*Task*: Could you copy exactly the lines below from the one with "For every named" to the one with "Refund Policy (62, 1851)", inclusive, leaving out any pictures?
(Supplied data begins)
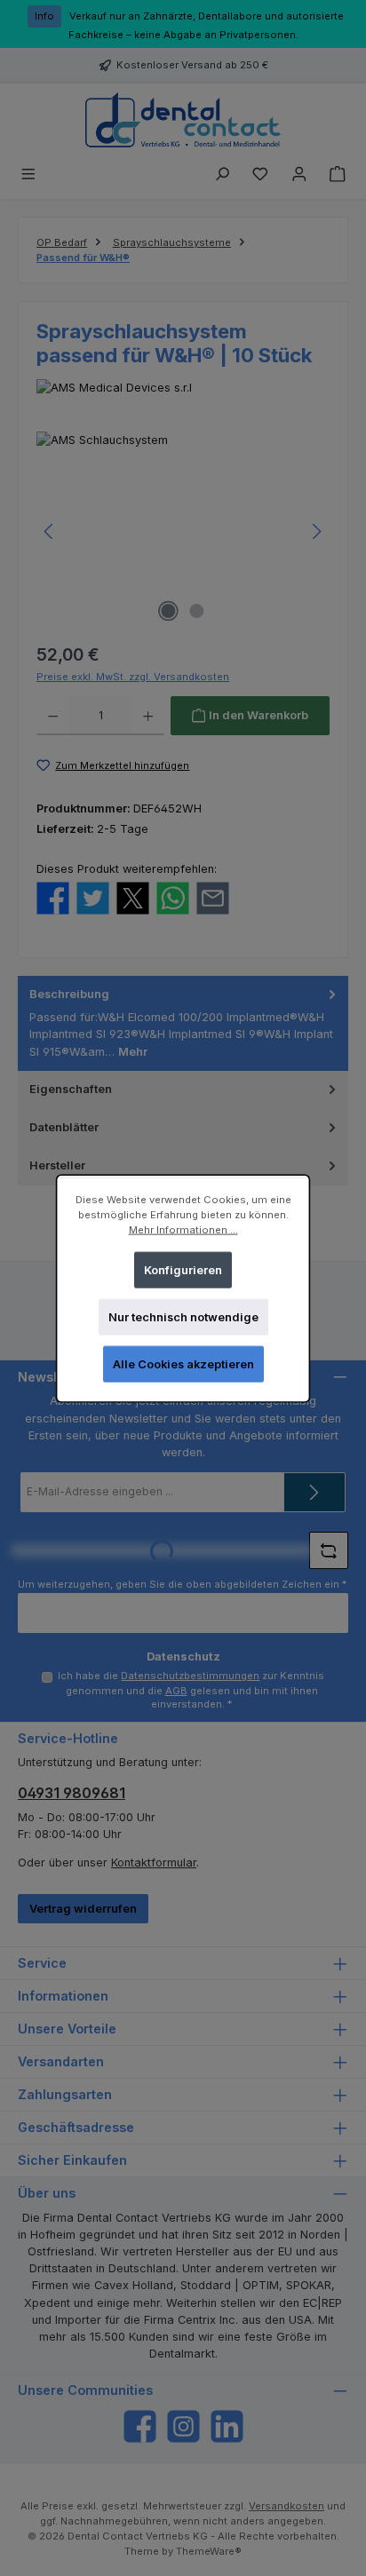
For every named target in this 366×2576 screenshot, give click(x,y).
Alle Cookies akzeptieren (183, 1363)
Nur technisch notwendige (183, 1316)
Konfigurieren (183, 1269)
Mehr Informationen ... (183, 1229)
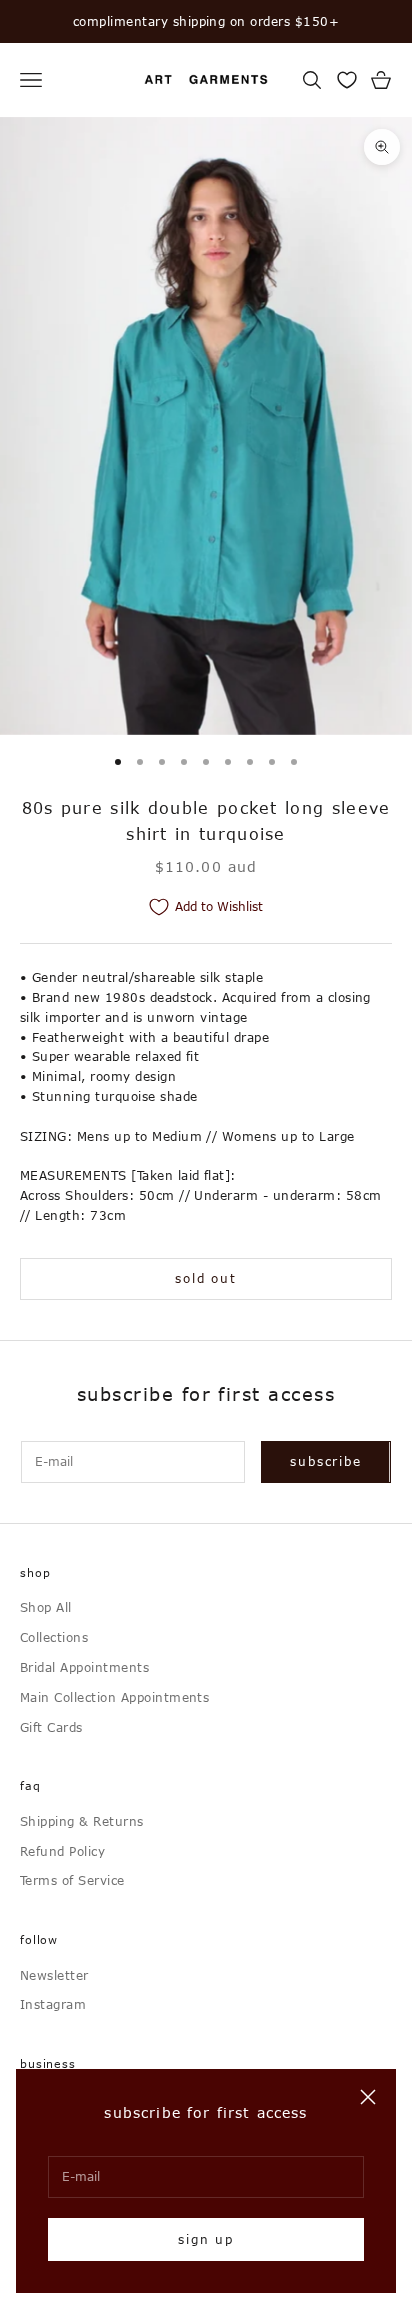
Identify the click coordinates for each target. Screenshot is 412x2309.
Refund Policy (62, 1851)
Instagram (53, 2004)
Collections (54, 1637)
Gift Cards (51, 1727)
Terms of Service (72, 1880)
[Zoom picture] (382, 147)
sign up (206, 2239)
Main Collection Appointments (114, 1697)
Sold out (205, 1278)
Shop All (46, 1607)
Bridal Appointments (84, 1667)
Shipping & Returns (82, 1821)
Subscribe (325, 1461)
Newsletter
(Supplied data ends)
(Supplied data begins)
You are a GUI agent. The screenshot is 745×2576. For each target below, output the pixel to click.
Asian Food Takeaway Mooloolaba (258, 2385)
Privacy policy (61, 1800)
(Supplied data ends)
*Finished exercise*:
For every named target in this 366×2576 screenshot, give click(x,y).
Alle Cookies akzeptieren (183, 1363)
Nur technisch notwendige (183, 1316)
Konfigurieren (183, 1269)
Mehr Informationen ... (183, 1229)
Identify the click coordinates for each target. Screenshot is 412x2309.
Refund Policy (62, 1851)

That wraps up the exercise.